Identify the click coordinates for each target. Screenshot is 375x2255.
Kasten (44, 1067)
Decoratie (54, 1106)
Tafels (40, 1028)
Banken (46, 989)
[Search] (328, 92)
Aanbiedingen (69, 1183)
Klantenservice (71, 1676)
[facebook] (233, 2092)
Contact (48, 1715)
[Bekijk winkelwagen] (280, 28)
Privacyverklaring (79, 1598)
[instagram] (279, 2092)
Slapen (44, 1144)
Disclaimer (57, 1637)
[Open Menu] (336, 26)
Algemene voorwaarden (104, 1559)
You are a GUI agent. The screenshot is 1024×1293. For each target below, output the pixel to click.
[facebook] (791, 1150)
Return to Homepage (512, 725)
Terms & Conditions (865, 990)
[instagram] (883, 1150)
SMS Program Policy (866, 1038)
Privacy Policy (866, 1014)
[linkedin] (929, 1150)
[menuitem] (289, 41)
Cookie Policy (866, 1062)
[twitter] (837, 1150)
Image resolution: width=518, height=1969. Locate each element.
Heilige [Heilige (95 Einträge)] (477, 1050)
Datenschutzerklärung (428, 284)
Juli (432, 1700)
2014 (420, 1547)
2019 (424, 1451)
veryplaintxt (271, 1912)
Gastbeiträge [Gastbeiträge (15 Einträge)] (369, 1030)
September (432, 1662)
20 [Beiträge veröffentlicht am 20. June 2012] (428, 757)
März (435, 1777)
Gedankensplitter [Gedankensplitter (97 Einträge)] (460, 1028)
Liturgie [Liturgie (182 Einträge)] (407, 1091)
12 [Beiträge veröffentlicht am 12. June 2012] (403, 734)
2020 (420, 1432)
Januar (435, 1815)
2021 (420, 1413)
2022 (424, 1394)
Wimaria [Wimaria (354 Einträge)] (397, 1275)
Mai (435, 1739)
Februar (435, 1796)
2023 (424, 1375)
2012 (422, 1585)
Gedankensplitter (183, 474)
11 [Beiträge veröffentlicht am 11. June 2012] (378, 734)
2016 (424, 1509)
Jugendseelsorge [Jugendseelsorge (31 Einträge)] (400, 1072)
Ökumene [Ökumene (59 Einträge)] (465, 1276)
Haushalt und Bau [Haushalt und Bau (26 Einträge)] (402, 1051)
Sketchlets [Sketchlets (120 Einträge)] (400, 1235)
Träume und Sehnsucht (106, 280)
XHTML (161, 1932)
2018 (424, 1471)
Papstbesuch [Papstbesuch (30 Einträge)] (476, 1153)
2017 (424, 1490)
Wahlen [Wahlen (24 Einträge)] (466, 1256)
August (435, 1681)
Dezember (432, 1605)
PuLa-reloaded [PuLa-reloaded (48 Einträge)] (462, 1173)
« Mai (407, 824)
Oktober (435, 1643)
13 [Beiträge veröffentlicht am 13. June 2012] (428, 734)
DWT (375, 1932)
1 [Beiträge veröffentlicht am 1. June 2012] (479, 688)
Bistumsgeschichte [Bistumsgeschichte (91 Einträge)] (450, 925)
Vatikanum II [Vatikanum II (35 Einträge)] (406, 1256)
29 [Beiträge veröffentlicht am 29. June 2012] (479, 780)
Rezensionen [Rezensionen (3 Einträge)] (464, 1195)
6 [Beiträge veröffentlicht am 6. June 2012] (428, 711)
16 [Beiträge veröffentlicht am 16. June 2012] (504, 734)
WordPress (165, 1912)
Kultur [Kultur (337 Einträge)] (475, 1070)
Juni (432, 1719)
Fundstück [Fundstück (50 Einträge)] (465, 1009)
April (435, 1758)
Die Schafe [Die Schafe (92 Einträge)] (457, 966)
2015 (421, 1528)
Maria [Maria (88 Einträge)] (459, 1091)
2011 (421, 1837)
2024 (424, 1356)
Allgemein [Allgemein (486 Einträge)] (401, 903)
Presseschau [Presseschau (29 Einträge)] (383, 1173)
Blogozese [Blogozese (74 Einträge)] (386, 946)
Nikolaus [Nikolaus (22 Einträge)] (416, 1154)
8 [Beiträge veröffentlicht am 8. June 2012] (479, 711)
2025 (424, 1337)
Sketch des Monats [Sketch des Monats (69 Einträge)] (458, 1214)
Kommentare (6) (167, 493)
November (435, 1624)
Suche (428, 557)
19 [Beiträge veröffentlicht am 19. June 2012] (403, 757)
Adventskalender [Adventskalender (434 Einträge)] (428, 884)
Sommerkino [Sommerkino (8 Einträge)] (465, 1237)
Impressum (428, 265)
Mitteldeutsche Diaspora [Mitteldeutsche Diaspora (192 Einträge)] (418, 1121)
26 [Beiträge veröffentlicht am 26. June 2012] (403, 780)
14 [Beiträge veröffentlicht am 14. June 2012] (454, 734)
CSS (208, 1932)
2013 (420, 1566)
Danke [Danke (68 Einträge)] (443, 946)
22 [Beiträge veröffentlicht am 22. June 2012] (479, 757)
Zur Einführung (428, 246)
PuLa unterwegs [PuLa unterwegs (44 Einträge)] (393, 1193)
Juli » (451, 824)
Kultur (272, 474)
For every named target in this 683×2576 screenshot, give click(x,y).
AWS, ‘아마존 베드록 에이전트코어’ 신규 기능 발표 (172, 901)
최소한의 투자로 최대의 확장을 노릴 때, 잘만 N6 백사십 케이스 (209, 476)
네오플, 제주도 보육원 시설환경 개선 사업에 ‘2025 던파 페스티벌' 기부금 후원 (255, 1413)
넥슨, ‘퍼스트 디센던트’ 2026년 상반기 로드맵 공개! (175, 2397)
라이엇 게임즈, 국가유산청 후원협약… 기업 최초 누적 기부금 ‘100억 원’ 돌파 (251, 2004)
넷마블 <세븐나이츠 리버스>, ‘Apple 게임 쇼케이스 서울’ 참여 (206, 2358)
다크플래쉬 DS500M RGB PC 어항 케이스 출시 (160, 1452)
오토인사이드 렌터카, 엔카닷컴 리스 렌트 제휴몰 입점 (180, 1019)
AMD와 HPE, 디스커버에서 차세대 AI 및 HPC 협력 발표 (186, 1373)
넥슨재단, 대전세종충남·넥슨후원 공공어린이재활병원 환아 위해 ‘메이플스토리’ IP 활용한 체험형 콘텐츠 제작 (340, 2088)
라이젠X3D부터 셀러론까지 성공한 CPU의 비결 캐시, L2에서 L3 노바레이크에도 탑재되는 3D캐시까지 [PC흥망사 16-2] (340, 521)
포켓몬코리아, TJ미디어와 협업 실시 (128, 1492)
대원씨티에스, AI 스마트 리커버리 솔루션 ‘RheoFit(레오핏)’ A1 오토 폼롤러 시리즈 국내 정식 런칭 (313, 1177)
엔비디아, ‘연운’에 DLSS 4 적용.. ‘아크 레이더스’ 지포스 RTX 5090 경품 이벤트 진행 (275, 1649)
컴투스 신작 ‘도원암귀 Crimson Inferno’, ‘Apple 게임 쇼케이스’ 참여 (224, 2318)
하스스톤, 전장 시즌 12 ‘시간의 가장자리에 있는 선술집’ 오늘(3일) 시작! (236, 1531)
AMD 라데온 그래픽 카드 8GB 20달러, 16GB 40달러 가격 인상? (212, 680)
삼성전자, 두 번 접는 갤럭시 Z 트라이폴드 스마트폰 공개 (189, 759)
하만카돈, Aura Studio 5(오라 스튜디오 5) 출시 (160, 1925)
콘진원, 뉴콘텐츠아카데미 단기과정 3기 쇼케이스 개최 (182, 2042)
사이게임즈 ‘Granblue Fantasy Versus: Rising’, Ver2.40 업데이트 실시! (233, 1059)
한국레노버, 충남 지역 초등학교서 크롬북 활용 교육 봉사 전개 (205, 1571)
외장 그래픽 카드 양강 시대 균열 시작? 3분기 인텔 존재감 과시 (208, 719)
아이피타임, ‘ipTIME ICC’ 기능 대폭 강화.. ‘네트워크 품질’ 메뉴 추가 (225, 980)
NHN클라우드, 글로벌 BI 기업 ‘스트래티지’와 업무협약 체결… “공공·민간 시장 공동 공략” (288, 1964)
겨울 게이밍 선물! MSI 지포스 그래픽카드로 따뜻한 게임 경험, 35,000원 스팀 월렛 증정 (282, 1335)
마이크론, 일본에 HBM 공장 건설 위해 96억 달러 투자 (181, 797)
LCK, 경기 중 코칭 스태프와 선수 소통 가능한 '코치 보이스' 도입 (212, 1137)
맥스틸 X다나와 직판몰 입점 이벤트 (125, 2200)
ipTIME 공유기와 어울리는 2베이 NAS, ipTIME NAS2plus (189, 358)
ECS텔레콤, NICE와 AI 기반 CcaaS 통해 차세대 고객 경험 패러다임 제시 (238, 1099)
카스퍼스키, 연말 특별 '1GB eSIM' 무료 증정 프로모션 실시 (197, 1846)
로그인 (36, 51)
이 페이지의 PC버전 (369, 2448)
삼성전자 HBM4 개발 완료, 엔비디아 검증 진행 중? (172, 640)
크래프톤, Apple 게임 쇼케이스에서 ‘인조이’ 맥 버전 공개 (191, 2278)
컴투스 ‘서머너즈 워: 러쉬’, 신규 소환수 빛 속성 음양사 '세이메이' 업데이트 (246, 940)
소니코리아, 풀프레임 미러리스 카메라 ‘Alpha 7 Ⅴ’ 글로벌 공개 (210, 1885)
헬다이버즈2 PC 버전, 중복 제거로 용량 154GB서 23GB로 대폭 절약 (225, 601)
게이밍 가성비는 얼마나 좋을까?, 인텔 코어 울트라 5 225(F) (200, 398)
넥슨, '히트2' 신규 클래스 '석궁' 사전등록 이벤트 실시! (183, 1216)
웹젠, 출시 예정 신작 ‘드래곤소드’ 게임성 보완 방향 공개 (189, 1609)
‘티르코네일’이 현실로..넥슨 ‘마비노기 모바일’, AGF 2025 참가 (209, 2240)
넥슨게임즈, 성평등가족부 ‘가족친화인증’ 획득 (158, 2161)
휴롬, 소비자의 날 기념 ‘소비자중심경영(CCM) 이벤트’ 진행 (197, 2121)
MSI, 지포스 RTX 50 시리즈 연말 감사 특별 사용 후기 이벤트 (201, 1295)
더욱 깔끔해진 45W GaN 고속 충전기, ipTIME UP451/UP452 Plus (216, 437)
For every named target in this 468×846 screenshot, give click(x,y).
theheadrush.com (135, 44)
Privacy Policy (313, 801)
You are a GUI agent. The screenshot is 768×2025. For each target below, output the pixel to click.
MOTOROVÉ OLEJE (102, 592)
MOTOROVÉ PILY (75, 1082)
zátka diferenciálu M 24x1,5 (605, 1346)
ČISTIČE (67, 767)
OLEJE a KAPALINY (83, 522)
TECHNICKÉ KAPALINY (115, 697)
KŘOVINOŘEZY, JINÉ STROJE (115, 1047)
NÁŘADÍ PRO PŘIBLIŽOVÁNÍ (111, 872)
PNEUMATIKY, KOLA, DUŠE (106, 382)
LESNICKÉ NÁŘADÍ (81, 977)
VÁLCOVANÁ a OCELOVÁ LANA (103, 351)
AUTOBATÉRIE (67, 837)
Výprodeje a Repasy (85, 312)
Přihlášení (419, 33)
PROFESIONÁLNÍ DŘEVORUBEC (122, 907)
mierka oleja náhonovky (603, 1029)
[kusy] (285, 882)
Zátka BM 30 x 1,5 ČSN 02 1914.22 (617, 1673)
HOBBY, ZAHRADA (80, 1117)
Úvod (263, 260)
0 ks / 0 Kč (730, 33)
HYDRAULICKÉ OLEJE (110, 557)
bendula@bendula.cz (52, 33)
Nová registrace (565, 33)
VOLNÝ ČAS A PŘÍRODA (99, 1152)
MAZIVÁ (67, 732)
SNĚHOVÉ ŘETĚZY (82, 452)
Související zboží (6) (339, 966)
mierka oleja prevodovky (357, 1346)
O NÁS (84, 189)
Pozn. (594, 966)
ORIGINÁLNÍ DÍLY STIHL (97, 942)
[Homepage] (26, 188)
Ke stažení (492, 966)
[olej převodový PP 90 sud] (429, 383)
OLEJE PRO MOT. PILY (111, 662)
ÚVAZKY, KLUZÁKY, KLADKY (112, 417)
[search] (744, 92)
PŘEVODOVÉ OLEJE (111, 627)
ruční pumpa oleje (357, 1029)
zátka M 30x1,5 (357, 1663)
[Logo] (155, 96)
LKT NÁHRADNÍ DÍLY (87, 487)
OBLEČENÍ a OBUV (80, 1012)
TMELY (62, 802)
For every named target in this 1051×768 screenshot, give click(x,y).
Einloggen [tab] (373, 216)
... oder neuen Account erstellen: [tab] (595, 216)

*-*-*

> **Your objective**: Convert the records, starting with the line that contains "Decoratie (54, 1106)" and going on through the line that contains "Papstbesuch [Papstbesuch (30", into a JSON list of strings, one string per line and no blank lines.

> **Completed task**:
[
  "Decoratie (54, 1106)",
  "Tafels (40, 1028)",
  "Banken (46, 989)",
  "[Search] (328, 92)",
  "Aanbiedingen (69, 1183)",
  "Klantenservice (71, 1676)",
  "[facebook] (233, 2092)",
  "Contact (48, 1715)",
  "[Bekijk winkelwagen] (280, 28)",
  "Privacyverklaring (79, 1598)",
  "[instagram] (279, 2092)",
  "Slapen (44, 1144)",
  "Disclaimer (57, 1637)",
  "[Open Menu] (336, 26)",
  "Algemene voorwaarden (104, 1559)",
  "You are a GUI agent. The screenshot is 1024×1293. For each target below, output the pixel to click.",
  "[facebook] (791, 1150)",
  "Return to Homepage (512, 725)",
  "Terms & Conditions (865, 990)",
  "[instagram] (883, 1150)",
  "SMS Program Policy (866, 1038)",
  "Privacy Policy (866, 1014)",
  "[linkedin] (929, 1150)",
  "[menuitem] (289, 41)",
  "Cookie Policy (866, 1062)",
  "[twitter] (837, 1150)",
  "Image resolution: width=518, height=1969. Locate each element.",
  "Heilige [Heilige (95 Einträge)] (477, 1050)",
  "Datenschutzerklärung (428, 284)",
  "Juli (432, 1700)",
  "2014 (420, 1547)",
  "2019 (424, 1451)",
  "veryplaintxt (271, 1912)",
  "Gastbeiträge [Gastbeiträge (15 Einträge)] (369, 1030)",
  "September (432, 1662)",
  "20 [Beiträge veröffentlicht am 20. June 2012] (428, 757)",
  "März (435, 1777)",
  "Gedankensplitter [Gedankensplitter (97 Einträge)] (460, 1028)",
  "Liturgie [Liturgie (182 Einträge)] (407, 1091)",
  "12 [Beiträge veröffentlicht am 12. June 2012] (403, 734)",
  "2020 (420, 1432)",
  "Januar (435, 1815)",
  "2021 (420, 1413)",
  "2022 (424, 1394)",
  "Wimaria [Wimaria (354 Einträge)] (397, 1275)",
  "Mai (435, 1739)",
  "Februar (435, 1796)",
  "2023 (424, 1375)",
  "2012 (422, 1585)",
  "Gedankensplitter (183, 474)",
  "11 [Beiträge veröffentlicht am 11. June 2012] (378, 734)",
  "2016 (424, 1509)",
  "Jugendseelsorge [Jugendseelsorge (31 Einträge)] (400, 1072)",
  "Ökumene [Ökumene (59 Einträge)] (465, 1276)",
  "Haushalt und Bau [Haushalt und Bau (26 Einträge)] (402, 1051)",
  "Sketchlets [Sketchlets (120 Einträge)] (400, 1235)",
  "Träume und Sehnsucht (106, 280)",
  "XHTML (161, 1932)",
  "2018 (424, 1471)",
  "Papstbesuch [Papstbesuch (30 Einträge)] (476, 1153)"
]